A fatal accident resulted after a derailment near Gillen’s Siding early on Sunday 17 February 1924. The train was on a holiday excursion from Mount Perry to Bargara. Two people died in the incident which was deemed to have been caused by excessive speed and negligence by the driver and guard.

==Closure==
Transportation of timber, sugar and dairy products continued until it became uneconomical for the service to continue. The line closed in stages – from Mount Perry to Tirroan (just west of Gin Gin) on 31 October 1960, from Tirroan to Gin Gin in 1988, Gin Gin station on 17 January 1992 and the line to North Bundaberg on 16 January 1993.

==Heritage listings==
The Mount Perry railway line has a number of heritage-listed sites, including:
- Boolboonda Tunnel
- North Bundaberg railway station.
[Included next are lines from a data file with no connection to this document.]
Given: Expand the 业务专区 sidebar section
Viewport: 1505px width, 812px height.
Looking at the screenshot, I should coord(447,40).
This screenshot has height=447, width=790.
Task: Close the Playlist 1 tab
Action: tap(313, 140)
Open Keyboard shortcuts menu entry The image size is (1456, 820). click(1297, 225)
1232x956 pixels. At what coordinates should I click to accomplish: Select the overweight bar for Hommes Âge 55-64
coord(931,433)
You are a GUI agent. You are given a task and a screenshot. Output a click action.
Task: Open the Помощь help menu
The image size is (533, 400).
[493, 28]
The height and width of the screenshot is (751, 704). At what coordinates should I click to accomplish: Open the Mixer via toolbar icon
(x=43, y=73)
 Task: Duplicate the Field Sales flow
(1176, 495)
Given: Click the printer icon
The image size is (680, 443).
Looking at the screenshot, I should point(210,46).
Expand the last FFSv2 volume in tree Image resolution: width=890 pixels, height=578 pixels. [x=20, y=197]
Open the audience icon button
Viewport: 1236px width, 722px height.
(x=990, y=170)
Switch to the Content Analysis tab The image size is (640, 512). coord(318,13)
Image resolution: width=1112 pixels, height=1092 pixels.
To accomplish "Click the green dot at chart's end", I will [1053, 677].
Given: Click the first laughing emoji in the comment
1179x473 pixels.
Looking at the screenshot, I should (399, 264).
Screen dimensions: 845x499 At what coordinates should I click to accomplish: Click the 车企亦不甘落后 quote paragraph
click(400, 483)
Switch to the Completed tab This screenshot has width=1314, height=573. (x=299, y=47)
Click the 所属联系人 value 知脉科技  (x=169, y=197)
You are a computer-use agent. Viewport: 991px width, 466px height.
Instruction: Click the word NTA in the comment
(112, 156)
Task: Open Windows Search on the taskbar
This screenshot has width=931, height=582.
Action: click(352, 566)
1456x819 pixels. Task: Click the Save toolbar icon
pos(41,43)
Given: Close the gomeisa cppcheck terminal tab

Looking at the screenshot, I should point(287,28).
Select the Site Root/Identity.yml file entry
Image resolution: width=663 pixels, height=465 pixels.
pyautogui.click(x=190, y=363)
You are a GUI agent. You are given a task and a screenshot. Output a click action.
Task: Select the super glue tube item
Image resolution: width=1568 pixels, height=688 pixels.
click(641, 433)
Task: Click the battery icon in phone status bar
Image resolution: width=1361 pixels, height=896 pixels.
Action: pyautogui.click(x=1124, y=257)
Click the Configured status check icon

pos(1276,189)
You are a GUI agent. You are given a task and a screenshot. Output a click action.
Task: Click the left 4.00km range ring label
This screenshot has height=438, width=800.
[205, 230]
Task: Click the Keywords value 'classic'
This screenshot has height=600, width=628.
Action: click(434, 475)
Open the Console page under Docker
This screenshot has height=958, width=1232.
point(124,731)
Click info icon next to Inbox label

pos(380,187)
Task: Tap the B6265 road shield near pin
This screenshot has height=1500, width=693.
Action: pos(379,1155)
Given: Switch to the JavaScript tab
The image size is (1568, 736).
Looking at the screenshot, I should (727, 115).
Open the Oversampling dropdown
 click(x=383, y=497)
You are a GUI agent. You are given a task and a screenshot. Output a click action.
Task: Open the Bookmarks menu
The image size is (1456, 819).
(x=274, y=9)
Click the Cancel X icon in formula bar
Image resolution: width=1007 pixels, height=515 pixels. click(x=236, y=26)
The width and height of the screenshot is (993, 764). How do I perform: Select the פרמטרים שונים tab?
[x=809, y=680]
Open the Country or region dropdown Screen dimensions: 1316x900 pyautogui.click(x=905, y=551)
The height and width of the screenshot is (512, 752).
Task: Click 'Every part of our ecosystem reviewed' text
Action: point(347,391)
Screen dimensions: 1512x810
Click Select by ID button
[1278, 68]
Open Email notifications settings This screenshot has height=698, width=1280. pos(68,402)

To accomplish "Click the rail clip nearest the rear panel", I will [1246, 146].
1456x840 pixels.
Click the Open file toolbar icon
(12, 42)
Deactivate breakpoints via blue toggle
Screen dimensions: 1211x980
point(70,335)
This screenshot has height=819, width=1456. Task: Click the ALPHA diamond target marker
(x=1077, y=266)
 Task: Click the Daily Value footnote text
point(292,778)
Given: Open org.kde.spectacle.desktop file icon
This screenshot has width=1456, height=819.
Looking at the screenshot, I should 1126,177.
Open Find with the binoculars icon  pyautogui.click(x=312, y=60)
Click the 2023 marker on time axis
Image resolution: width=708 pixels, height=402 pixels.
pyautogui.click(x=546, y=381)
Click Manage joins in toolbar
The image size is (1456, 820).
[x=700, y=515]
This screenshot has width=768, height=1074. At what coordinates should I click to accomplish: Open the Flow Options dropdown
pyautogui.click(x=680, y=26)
About 1994, North Bundaberg station building was relocated some 500 metres west to the opposite side of the track and is now part of the Bundaberg Railway Museum.
- Splitters Creek Railway Bridge. Although avoiding a bridge over the Burnett River, the route could not avoid a crossing of Splitters Creek, a Burnett tributary located a short distance to the west. This imposing heritage listed structure towers high over the creek and features steel rods which link the trestles to provide extra strength.

==Industrial railways==
Industrial railways (tramways) transported goods, such as sugar cane, from the production area to the main line. Some of the industrial locomotives have been preserved at the Botanical Gardens Railway, Bundaberg.